At Home Salon feature: Body Clock by Sarah Nicolls

Ahead of her installation in ‘At Home; a 21st Century Salon’ next month at Brighton Festival, Home Live Art invited Sarah Nicolls to tell us more about her piece Body Clock – what it is, where it came from and how the themes explored relate to her own life.  Here’s Sarah’s response:

My installation is a full-size grand piano tipped vertically and then set swinging from side to side, like an enormous piano metronome.

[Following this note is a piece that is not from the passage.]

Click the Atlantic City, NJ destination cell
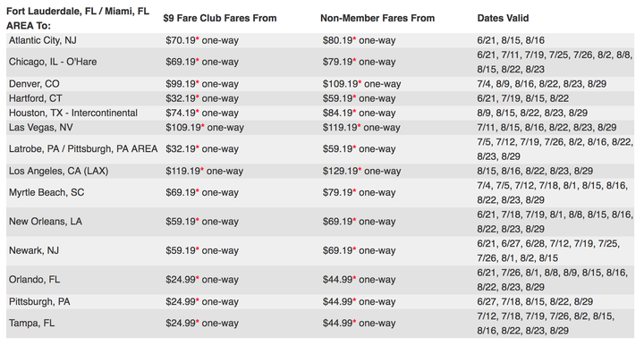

The piano is from 1900 and has beautiful gold bars inside it, which will set off reflections in the gold of the room’s mirror and chandelier.  I created it to play ‘inside’ the piano more easily – so the strings are totally available to the performer to pluck like a harp, as well as having piano keys as normal.  When I made it I hadn’t expected it to swing – this was a by-product of the frame design – and I realised it was a metaphor for having children: we can have an idea about something we’re creating but in fact, until something exists in the flesh we won’t fully know it (and of course children just keep on growing and changing).

In the show I mingle the birth of the piano with the birth of my son and also try to put the chaos of motherhood on the stage, literally changing imaginary nappies whilst playing the piano with the instrument turned fully onto its side.  After, I collapse against the keyboard balancing diagonally on the ground, playing whilst seemingly asleep.  The music is all my own and is on my album – available as a download and as a Limited Edition piano key with a USB-key embedded in it.

I’ve been touring the show around the country and have been meeting parents and collecting birth stories, and through doing so, I’ve been continuously reminded where the idea originally came from for me.  When I was probably 37 and preparing for the leap into trying for a baby, I skimmed a lighthearted Guardian article by a single woman probably of the same age, saying that every time an eligible man approached her, they were probably put off by the fact that as soon as they got close they could just hear this very loud ticking.  I thought that was funny but I could also completely relate. I think I became a bit manic around that age and felt I needed to ‘get on with it’. I had never been a baby person, wasn’t madly broody in a ‘oh, they’re so cute’ sort of way.  Much more in a ‘oh man, I’m going to be 40 and apparently there’s a statistical danger there’ll be seriously ill if I don’t do it now!!’ sort of way.  There wasn’t a huge amount of contemplation relating to how it would actually be…

So, I related to this columnist – I could hear my own ticking.  I realised the piano on its own could be my body, my ticking, as well as the perpetual motion of motherhood, growth, life, pulsing, and that rocking that all mums do, even if they’re not holding a baby (I have rocked an empty pram a few times…).

Resident in the Regency Room throughout the Salon, my hope is that visitors can contemplate this relationship of our own internal rhythms and our changing external pressures, or perhaps more simply, just to take time to think about time.